Into that world came Christianity, specifically the writings of St. Paul. As historian Sarah Ruden wrote in her 2010 book, Paul Among the People, to call Paul an “oppressor of women,” as modern scholars do, could “hardly be more wrong.”:
It is profoundly ignorant to think of the Apostle Paul as a dour proto-Puritan descending upon happy-go-lucky pagan hippies, ordering them to stop having fun.” On the contrary, “Paul’s teachings on sexual purity and marriage were adopted as liberating in the pornographic, sexually exploitive Greco-Roman culture of the time . . .
Christianity “worked a cultural revolution,” Ruden wrote, “restraining and channeling the male Eros, elevating the status of both women and of the human body, and infusing marriage—and marital sexuality—with love.” In Ruden’s words, Christian ideas about marriage were “as different from anything before or since as the command to turn the other cheek.”

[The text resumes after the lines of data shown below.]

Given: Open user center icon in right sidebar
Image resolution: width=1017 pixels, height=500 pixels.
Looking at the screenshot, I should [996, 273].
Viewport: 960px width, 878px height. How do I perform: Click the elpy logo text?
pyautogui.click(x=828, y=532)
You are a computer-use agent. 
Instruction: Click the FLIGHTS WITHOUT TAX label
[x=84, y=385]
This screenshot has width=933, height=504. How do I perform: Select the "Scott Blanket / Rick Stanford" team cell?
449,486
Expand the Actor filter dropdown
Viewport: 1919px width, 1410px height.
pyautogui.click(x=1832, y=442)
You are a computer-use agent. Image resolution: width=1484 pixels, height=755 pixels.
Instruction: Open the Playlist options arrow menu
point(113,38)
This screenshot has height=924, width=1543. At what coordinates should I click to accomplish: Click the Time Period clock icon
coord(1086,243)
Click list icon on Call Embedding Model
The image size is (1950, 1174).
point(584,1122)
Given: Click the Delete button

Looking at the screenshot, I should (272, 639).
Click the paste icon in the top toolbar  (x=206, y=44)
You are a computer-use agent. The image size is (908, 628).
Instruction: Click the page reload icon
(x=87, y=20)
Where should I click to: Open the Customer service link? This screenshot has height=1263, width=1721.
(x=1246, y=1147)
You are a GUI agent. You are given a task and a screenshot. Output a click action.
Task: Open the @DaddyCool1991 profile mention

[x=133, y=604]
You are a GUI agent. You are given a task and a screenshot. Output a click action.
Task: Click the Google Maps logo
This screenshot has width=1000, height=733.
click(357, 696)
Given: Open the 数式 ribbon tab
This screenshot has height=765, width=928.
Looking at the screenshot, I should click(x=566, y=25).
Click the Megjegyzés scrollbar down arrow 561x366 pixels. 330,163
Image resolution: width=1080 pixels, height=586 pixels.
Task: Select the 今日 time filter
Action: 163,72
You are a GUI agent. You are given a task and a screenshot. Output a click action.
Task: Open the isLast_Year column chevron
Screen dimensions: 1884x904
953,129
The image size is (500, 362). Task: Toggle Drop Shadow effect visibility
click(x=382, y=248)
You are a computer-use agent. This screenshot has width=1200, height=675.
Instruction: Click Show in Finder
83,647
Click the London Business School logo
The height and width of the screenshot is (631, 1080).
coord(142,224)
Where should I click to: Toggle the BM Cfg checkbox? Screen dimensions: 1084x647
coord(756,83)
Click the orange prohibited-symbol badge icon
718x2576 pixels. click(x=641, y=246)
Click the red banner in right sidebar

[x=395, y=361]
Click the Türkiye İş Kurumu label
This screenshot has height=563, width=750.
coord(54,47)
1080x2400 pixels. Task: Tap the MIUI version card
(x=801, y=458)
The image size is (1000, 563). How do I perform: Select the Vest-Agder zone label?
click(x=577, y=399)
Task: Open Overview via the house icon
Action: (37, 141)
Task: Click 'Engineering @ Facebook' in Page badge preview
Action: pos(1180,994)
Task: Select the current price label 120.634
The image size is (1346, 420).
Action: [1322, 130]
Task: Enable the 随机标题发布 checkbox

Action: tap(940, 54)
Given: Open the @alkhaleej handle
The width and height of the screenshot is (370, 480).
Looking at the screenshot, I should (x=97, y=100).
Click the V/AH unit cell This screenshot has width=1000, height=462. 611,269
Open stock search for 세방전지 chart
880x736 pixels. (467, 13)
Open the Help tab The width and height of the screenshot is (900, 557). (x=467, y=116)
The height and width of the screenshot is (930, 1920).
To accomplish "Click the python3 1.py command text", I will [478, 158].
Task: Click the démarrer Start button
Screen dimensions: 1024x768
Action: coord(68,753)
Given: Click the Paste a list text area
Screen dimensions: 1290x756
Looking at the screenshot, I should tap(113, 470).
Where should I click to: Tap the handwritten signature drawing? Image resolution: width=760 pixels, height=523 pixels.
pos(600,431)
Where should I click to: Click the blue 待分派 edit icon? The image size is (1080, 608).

“No wonder,” Prager wrote, that the “improvement of the condition of women has only occurred in Western civilization.” It is also no wonder that biblical sexual morality was so despised by the ancient pagans in power. Not because it robbed them of “fun,” but because they could no longer rationalize their predations.
Of course, modern pagans also despise Christian sexual morality, but they are also forced to borrow from it as they condemn the kind of horrific treatment of women and children revealed in the Epstein files. The “uncomfortable truth about the Epstein accusations,” as Paul Anleitnerposted on X, is that…
We only find them morally reprehensible because of Christianity.
Before the spread of Christianity, “civilized” Greek and Roman elites openly flaunted underage s*x slaves. This was normal. Emperor Hadrian built an entire city in honor of his favorite boy. We’ve heard for decades that Christianity is a barrier to moral progress, but if you undercut the moral foundations of Christianity from the West, culture reverts back to pagan norms.
That is why it’s so tragic when Christians abandon the clear, life-giving vision of human sexuality that liberated the pagan world. Yet that’s what many have done, even thinking themselves “loving” and “tolerant” in the process. It is, in fact, cruel—not loving—to withhold truth from broken people in a confused culture.
And that is not our only betrayal. To protect churches, Christian institutions, and favored leaders, Christians have often turned a blind eye to, or even covered up abuse, harassment, or worse happening within. That’s a betrayal of people made in the image of God, as well as of the Truth that can set them—and us—free.
In other words, the correct response to our failure to live up to the biblical vision of human dignity is not to pat ourselves on the back for that vision. Rather, it is to confess our own hypocrisy and to repent of our own sins. No matter who is implicated in this horror, we should pray that, as Jesus said, “there is nothing hidden that will not be made manifest, nor is anything secret that will not be known and come to light.”
We should also pray that the long, continued, evil efforts to keep these files hidden will fail, and that God will bring justice that is long overdue. Finally, we should, as professor Paul deHart posted on X, “Thank God that pagan morality was overthrown.” If it had not been, there would be no movement to reveal this evil, punish the evildoers, and offer the victims justice.